Pure Storage – FlashBlade//EXA

Prior to the conference, Pure Storage unveiled the FlashBlade//EXA, which is a significant upgrade to the AI-focused capabilities of their FlashBlade//S platform. The new disaggregated architecture is projected to deliver over 10 terabytes per second read performance in a single namespace. The FlashBlade//EXA's parallel design allows for independent scaling of data and metadata, utilizing off-the-shelf data nodes and standard networking protocols to simplify deployment and management while maximizing performance for the most demanding AI environments. The read-and-write throughput numbers given by Pure puts the //EXA solution at the front of the pack for high-performance storage providers.

Pure Storage has always had industry-leading Flash storage performance and can now scale as well as parallel file system competitors for larger multi-SU AI deployments. The FlashBlade//EXA addresses this by using a purpose-built solution to handle the nature of modern AI workloads, which involve processing diverse data types like text, images, and videos simultaneously. The //EXA solution will be able to provide the throughput needed for large-scale AI deployments in a much smaller footprint, which will reduce both power/cooling requirements and management complexity.

VAST Data InsightEngine

VAST Data unveiled its new InsightEngine offering, a turnkey solution that includes infrastructure components, real-time data ingestion and orchestration into a unified platform. By integrating reference design architecture and utilizing the AI-Q NVIDIA Blueprint and NVIDIA NeMo Retriever and NVIDIA NIM™ microservices, VAST's InsightEngine allows businesses to extract AI-driven insights from their data rapidly. The integrated approach streamlines AI adoption, making it easier for organizations to scale their AI initiatives while minimizing the complexities typically associated with such deployments.

InsightEngine's key benefits include real-time data processing, scalable AI performance, and high-speed data access. Powered by VAST's DASE architecture, the solution is designed to simplify deployment and empower enterprises to leverage their data for advanced AI reasoning workloads. 

WEKA – Augmented Memory Grid

WEKA's AMG announcement focuses on streamlining inference for AI use cases. The surge in AI inference and agentic systems demands more efficient token management. The traditional approach requires repeatedly recomputing tokens, which wastes GPU cycles and memory and increases the overall cost of inference. WEKA's Augmented Memory Grid addresses these issues by creating a "token warehouse" - a persistent, NVMe-backed storage system that extends GPU memory and enables near-memory speed token retrieval. This approach transforms tokenized data from transient artifacts to durable, reusable assets, which in turn drastically reduces latency and results in better resource utilization.

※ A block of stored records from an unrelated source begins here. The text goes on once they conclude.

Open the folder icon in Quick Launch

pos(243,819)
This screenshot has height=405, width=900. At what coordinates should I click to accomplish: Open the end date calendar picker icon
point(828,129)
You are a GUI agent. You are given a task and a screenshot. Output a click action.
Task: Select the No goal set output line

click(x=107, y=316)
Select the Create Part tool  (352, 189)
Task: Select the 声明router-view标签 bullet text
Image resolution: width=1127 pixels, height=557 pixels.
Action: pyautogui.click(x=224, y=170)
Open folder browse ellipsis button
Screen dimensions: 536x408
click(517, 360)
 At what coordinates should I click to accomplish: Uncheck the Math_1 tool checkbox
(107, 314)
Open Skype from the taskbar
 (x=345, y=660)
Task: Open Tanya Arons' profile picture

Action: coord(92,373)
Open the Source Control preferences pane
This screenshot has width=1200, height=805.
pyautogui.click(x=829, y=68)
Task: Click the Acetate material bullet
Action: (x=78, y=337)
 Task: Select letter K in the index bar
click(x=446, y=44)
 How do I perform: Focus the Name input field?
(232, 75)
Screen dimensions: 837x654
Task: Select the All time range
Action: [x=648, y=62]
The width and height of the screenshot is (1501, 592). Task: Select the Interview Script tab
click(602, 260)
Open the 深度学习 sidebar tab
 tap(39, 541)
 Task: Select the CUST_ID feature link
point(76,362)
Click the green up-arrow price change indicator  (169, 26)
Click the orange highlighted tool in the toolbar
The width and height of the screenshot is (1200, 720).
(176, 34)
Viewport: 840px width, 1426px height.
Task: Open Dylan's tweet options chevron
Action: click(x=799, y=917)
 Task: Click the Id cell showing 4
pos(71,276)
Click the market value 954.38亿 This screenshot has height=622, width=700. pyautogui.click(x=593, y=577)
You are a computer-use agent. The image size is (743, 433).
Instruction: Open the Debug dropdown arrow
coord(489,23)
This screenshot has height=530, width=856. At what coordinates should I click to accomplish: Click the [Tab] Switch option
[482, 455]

WEKA's storage solution allows for persistent token storage and retrieval at microsecond latencies, facilitating real-time access for both inference and training and eliminating the need for redundant computations. By rearchitecting AI infrastructure for token-level performance and reuse, WEKA's AMG enables organizations to operate ultra-efficient token warehouses, crucial for scaling AI applications and achieving a competitive advantage in the rapidly evolving landscape of AI economics.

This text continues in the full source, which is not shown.